- _TAREAS_:
(1) Determina si cada afirmación concuerda con el fragmento sobre la libertad. Responde sí o no y cita textualmente las palabras decisivas: (a) San Agustín de Hipona vivió entre 354 y 430 d.C.; (b) la estatua mencionada se encuentra en la desembocadura del río Misisipi; (c) una de las acepciones define la libertad como la condición de quien no es esclavo.
(2) Retoma el fragmento sobre la libertad en el punto en que se interrumpe y prosigue su redacción.
=== FRAGMENTO PROPORCIONADO ===
Y ya que se habla del color de piel, la justificación primaria para enviarlos a una vida de crueldades y vacío existencial está contenida en el sustantivo “negro”, acompañado siempre por adjetivos que aluden a las deyecciones.
“Ellos”, los negros de m…son los cuerpos temerosos, los que soportan sobre sus espaldas el bienestar de otros, que les hurtan sus riquezas para complacerse con esos haberes malhabidos.
El dilema de la libertad: ¿Avance de pocos o disfrute de muchos?
Según el Diccionario de la Lengua de la Real Academia Española, la libertad es, “en los sistemas democráticos, el derecho de valor superior que asegura la libre determinación de las personas”. Pero existen otras acepciones del concepto de libertad. Una de ellas la define como el “estado o condición de quien no es esclavo”.
San Agustín de Hipona, uno de los primeros filósofos cristianos, que vivió entre 354 y 430 d.C. estableció la importancia de la libertad, definiendo que “nadie puede ser perfectamente libre hasta que todos lo sean”.
La libertad, por otra parte, tiene estatuas y obras de arte que la glorifican y grandes tratados filosóficos que la fundamentan. Llegando a la ciudad de Nueva York se puede ver una de sus manifestaciones, una enorme estatua en la desembocadura del Río Hudson, poseedora de un nombre rimbombante: “La Libertad iluminando el mundo”, en una cabriola dialéctica que entraña la apropiación del concepto. Si la Libertad tiene dueños, éstos pueden ejercer la represión…en nombre de la Libertad, precisamente.
=== EXTRACTO DE DATOS ===
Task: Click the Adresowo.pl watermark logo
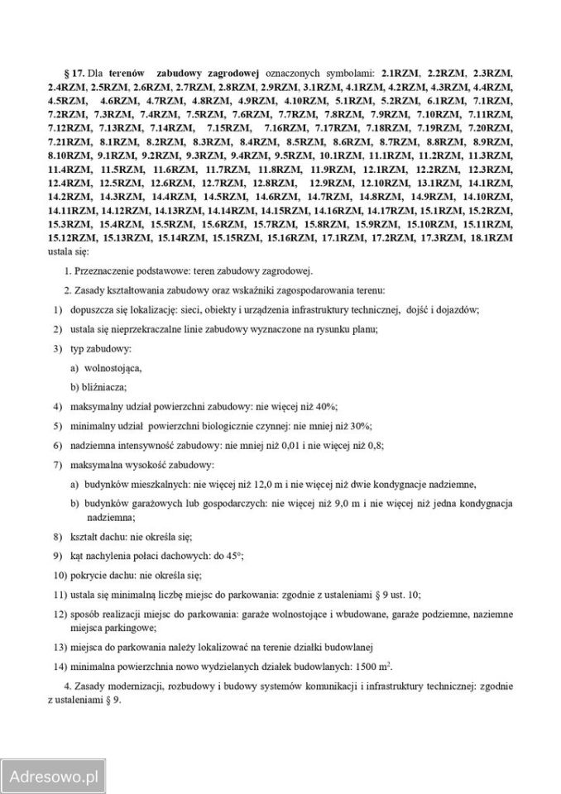click(x=54, y=777)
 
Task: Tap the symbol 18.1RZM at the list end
click(x=489, y=237)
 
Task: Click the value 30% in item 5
click(x=360, y=425)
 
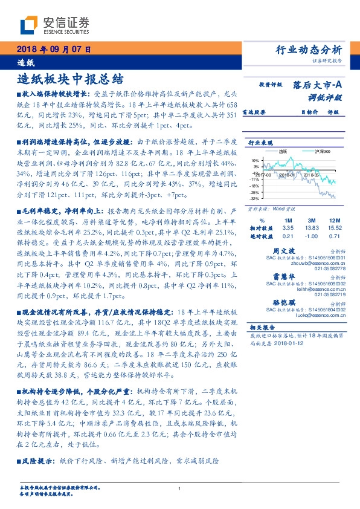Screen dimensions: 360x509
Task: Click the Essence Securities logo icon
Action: pos(28,25)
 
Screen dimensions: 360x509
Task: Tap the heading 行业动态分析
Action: pos(309,50)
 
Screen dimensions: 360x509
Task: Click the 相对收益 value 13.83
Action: pos(312,227)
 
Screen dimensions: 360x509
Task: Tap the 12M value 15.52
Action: pos(335,227)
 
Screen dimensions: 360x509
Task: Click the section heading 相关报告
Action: pos(262,326)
===
- _LOS RESULTADOS_:
(1)
(a) Sí: "que vivió entre 354 y 430 d.C."
(b) No: "en la desembocadura del Río Hudson"
(c) Sí: "estado o condición de quien no es esclavo"

(2)
Así, por medio de esa serie de rizos que se les otorgan a las palabras, la Libertad puede ser cualquier cosa. En efecto, la reclaman para sí los que predican el neoliberalismo, los que combatían “al comunismo”, los que buscan sojuzgar al mundo árabe, los que acusan de dictadores a algunos líderes tercermundistas (y a otros no), los que desatan las guerras y luego ocultan las causas, los que especulan en nombre del “libre mercado” y los que destruyen las industrias nacionales estableciendo “la libertad de mercado” a las importaciones de productos que se producen en el país.
También la reclaman ciertos especuladores que compran deudas por monedas y luego pretenden cobrarlas a precio de oro. La lista de alteraciones del concepto de Libertad es infinita, pero el resultado es, llamativamente, casi siempre el mismo: más Libertad para los más ricos, más opresión y más explotación para los más pobres.
Pero no es sólo eso, estas falaces acepciones de la palabra Libertad desatan otros no menos engañosos improperios contra los que serán despojados de ella, por no “merecerla”. Así, se desata el odio.
El Odio como negación de la realidad
Los discursos de odio no son sólo lo que parecen ser. Aparentan tener como único objetivo la estigmatización de algunos sectores sociales y de algunas personas “anormales”, pero van muchos más lejos que eso.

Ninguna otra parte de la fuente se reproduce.